The heroine, Agatha Jasmine Billings, also known as "A.J." or "Jazz," has so many conflicting traits that it's hard to know her. One moment she is the Pulitzer Prize winning reporter for the NY Trib, the next moment she's hopping into bed with Congressman James Fenimore "Wit" Whitman, who she just met in a hotel bar. We know she is sensitive because of the cute relationship she has with her dog Willie. Wit's beautiful sister Chris is abducted along with many other beauties on the A-List. There's the aforementioned Paine Hayes, Fanee, a French model, Jessica Lawrence, an Oscar-winning movie star, Kensington Washington, a direct descendant of, yes, the Father of our country, Spring Bellingham, a Michelle Pfeiffer look-alike, Tracey Wise, a singer and Eva Long, an interior designer who hangs herself, perhaps to escape this novel. All these celebrity A-Listers are drugged and transported to a private island off Florida by sex fiend Sebastian Guyera and his depraved partners.

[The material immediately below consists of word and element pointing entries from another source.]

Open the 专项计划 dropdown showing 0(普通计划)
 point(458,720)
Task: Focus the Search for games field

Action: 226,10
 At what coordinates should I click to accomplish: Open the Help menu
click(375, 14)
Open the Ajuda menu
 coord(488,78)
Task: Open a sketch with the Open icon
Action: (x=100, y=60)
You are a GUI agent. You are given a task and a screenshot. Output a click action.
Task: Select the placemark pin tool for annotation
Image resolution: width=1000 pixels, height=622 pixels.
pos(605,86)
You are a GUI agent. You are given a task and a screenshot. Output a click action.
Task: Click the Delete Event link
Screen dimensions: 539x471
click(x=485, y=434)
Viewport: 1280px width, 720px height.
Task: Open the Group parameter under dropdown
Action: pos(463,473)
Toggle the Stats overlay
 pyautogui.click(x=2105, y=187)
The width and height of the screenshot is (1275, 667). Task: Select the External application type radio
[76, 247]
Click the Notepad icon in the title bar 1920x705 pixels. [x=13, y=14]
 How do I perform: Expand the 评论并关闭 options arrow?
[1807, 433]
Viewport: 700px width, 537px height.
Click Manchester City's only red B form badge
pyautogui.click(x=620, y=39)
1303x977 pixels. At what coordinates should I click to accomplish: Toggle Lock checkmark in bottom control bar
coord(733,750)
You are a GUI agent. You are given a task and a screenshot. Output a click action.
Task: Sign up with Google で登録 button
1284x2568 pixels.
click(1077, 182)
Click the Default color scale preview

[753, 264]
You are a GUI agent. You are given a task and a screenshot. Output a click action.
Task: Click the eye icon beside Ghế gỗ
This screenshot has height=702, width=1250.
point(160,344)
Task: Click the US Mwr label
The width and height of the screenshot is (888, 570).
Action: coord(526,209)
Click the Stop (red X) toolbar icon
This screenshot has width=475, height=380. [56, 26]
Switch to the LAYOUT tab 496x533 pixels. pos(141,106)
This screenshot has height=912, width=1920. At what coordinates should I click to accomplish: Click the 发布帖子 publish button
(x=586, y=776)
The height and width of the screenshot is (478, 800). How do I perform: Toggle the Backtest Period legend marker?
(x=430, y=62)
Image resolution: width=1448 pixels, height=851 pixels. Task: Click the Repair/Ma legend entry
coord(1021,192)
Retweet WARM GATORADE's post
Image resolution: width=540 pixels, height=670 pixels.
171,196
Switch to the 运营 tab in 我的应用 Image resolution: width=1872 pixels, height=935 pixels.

Sebastian's father Armando, a wealthy Miami importer whose trade includes stolen art, bought the island for his son probably hoping to confine Sebastian's stupidity to fishing and surfing. Sebastian could have satisfied his lust in fleshpots all over the world without getting into trouble with the law. But no, he insists on kidnapping prominent women and being an equal opportunity defiler, men too, including Jeff Worthington, TV actor and nephew of a major Republican fundraiser, and Sam Blake, a society photographer. Sebastian's criminal behavior is understandable - as a pimply adolescent he was scorned by pretty girls.
Once it dawns on Jazz's mother, Delilah Cordelia Billings (aka Deli) and other family and friends that their beautiful A-Listers have disappeared, they finally get private investigators and FBI agents on the case. One of the FBI guys, Reuben "Ben" Luvana, turns out, in an attempt at intrigue, to be Arthur, a member of Sebastian's motley band.
Though Ben keeps making crude passes at her, our Pulitzer Prize-winning reporter trusts him more than the good FBI guy, Ron Graham, who you can tell from his name is boring and dithering. She lets Ben talk her out of a date with Wit and lures her to pleasure island where Sebastian is planning a New Year's Eve gala and a gala interlude with Jazz. He also intends to terminate the A-Listers, especially Paine Hayes, who's been around since the prologue. For her, he has in mind something involving M-80 firecrackers.
Meanwhile, Congressman Wit Whitman, whose secretary is secretly in love with him and has deflected several crucial messages from Jazz, is closing in with the help of the good FBI guy. Three military helicopters arrive in the nick of time to pluck Jazz from island waters, perhaps for her to win another Pulitzer and Wit to run for president and rid the country of sex fiends. Just before the rescue, ace reporter Jazz wonders if "Maybe the cavalry was coming."
The plot abounds with incisive narration - "The blood in her face did a free fall," "He kissed her in places she didn't know could quiver like that," "Her mind spun," "Why was God testing her so?" and "A sense of dread passed over her."
Over the phone, Wit pants, "I want more, Jazz. I can't stop thinking of you......of your mouth, your body, I love your breasts. Have I told you that?"
Congress is in worse shape than we ever feared.